And the Conference Committee ultimately rejected this version in favor
of language that speaks of those "convicted in any court, of a crime
punishable by a term of imprisonment exceeding one year." H. R. Conf.
Rep. No. 1956, 90th Cong., 2d Sess., pp. 28-29 (1968). But the history
does not suggest that this language change reflected a congressional view
on the matter before us. Rather, the enacted version is simpler and it
avoids potential difficulties arising out of the fact that States may
define the term "felony" differently. And as far as the legislative
history is concerned, these latter virtues of the new language fully explain
the change. Thus, those who use legislative history to help discern congressional
intent will see the history here as silent, hence a neutral factor, that
simply confirms the obvious, namely, that Congress did not consider the
issue. Others will not be tempted to use or to discuss the history at
all. But cf. post, at 13 (Thomas, J., dissenting).
The statute's purpose does offer some support for a reading of the phrase
that includes foreign convictions. As the Government points out, Congress
sought to " 'keep guns out of the hands of those who have demonstrated
that they may not be trusted to possess a firearm without becoming a threat
to society.' " Brief for United States 16 (quoting Dickerson v. New
Banner Institute, Inc., 460 U. S. 103, 112 (1983)); see also Lewis v.
United States, 445 U. S. 55, 60-62, 66 (1980); Huddleston v. United States,
415 U. S. 814, 824 (1974).

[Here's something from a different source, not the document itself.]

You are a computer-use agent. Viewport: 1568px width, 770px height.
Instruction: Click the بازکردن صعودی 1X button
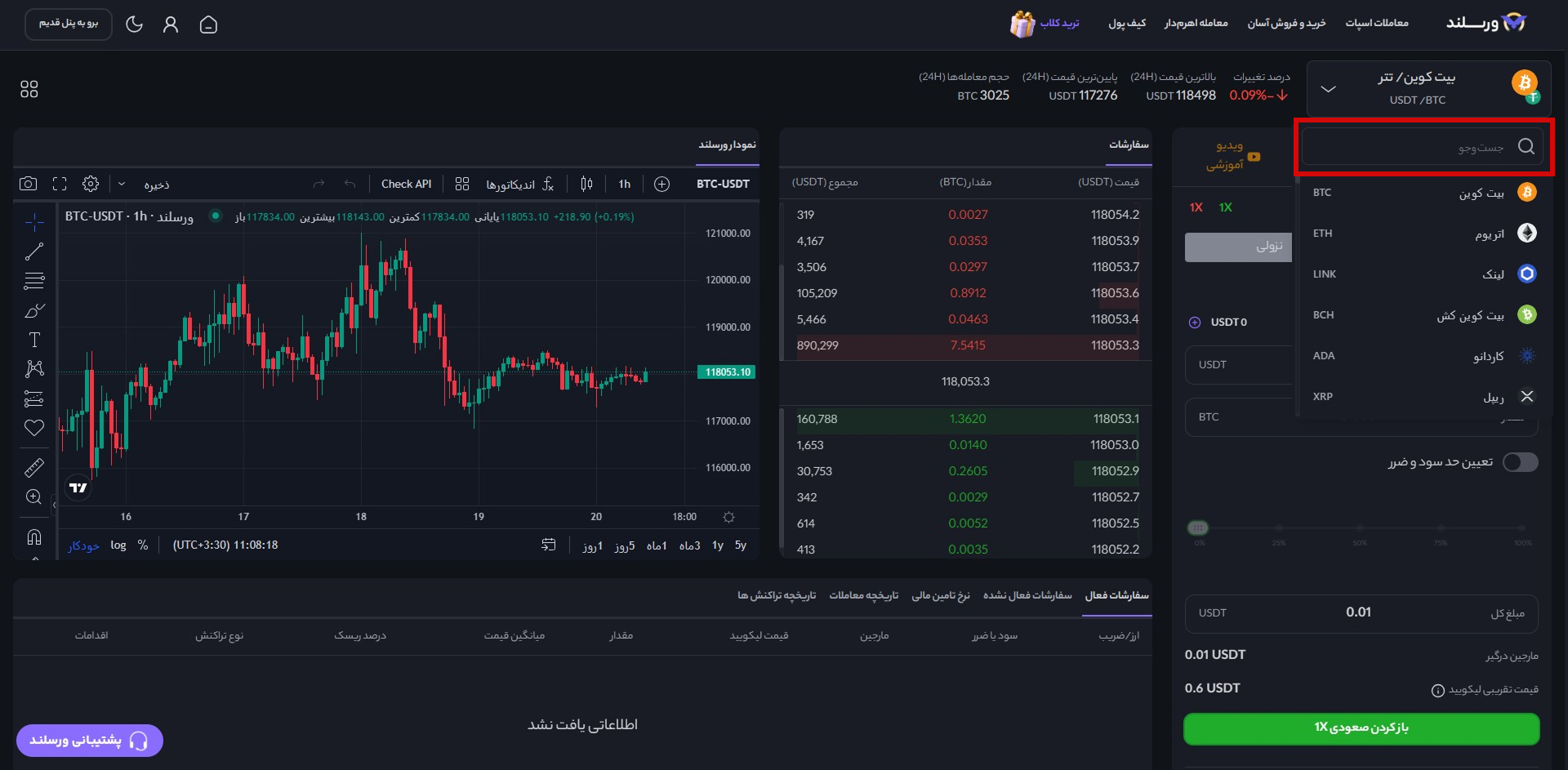[1361, 728]
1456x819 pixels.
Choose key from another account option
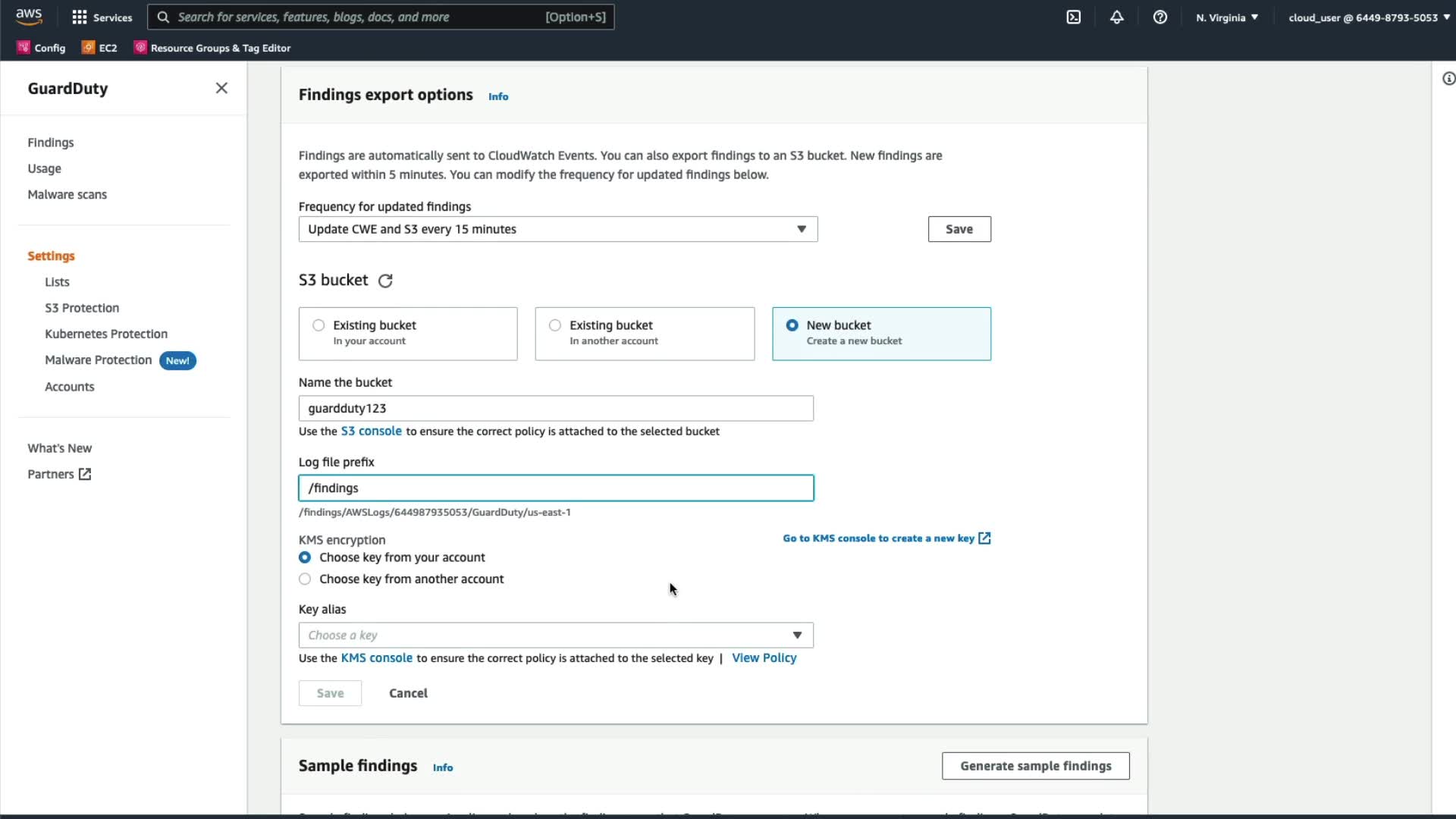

And, as the dissent properly notes, post, at
12, one convicted of a serious crime abroad may well be as dangerous as
one convicted of a similar crime in the United States.
The force of this argument is weakened significantly, however, by the
empirical fact that, according to the Government, since 1968, there have
probably been no more than "10 to a dozen" instances in which
such a foreign conviction has served as a predicate for a felon-in-possession
prosecution. Tr. of Oral Arg. 32. This empirical fact reinforces the likelihood
that Congress, at best, paid no attention to the matter.
C
In sum, we have no reason to believe that Congress considered the added
enforcement advantages flowing from inclusion of foreign crimes, weighing
them against, say, the potential unfairness of preventing those with inapt
foreign convictions from possessing guns. See supra, at 4. The statute
itself and its history offer only congressional silence. Given the reasons
for disfavoring an inference of extraterritorial coverage from a statute's
total silence and our initial assumption against such coverage, see supra,
at 5, we conclude that the phrase "convicted in any court" refers
only to domestic courts, not to foreign courts. Congress, of course, remains
free to change this conclusion through statutory amendment.
For these reasons, the judgment of the Third Circuit is reversed, and
the case is remanded for further proceedings consistent with this opinion.
It is so ordered.
The Chief Justice took no part in the decision of this case.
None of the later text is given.